- _Job_: Can you rewrite the listing below, replacing "Space Coast" with "Gulf Coast" everywhere and leaving everything else the same? Leave the pictures out of your answer.

>> Start Data supplied

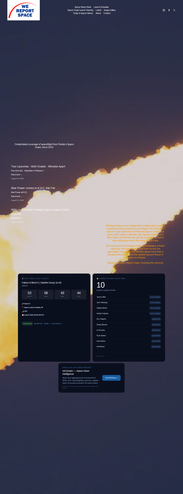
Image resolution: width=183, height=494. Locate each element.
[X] (174, 10)
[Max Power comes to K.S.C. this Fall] (27, 185)
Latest (98, 10)
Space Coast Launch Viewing (80, 10)
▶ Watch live (38, 324)
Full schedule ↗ (57, 324)
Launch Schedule (101, 7)
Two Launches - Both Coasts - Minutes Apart (38, 166)
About (98, 13)
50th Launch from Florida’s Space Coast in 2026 (40, 209)
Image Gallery (110, 10)
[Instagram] (164, 10)
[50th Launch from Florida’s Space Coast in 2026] (32, 207)
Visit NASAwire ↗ (111, 378)
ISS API (102, 356)
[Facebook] (169, 10)
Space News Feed (83, 7)
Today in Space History (83, 13)
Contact (106, 13)
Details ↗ (47, 324)
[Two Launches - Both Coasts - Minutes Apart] (31, 164)
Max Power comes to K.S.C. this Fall (33, 188)
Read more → (17, 174)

>> End Data supplied

- _Solved exercise_:
Image resolution: width=183, height=494. Locate each element.
[X] (174, 10)
[Max Power comes to K.S.C. this Fall] (27, 185)
Latest (98, 10)
Gulf Coast Launch Viewing (80, 10)
▶ Watch live (38, 324)
Full schedule ↗ (57, 324)
Launch Schedule (101, 7)
Two Launches - Both Coasts - Minutes Apart (38, 166)
About (98, 13)
50th Launch from Florida’s Gulf Coast in 2026 (40, 209)
Image Gallery (110, 10)
[Instagram] (164, 10)
[50th Launch from Florida’s Gulf Coast in 2026] (32, 207)
Visit NASAwire ↗ (111, 378)
ISS API (102, 356)
[Facebook] (169, 10)
Space News Feed (83, 7)
Today in Space History (83, 13)
Contact (106, 13)
Details ↗ (47, 324)
[Two Launches - Both Coasts - Minutes Apart] (31, 164)
Max Power comes to K.S.C. this Fall (33, 188)
Read more → (17, 174)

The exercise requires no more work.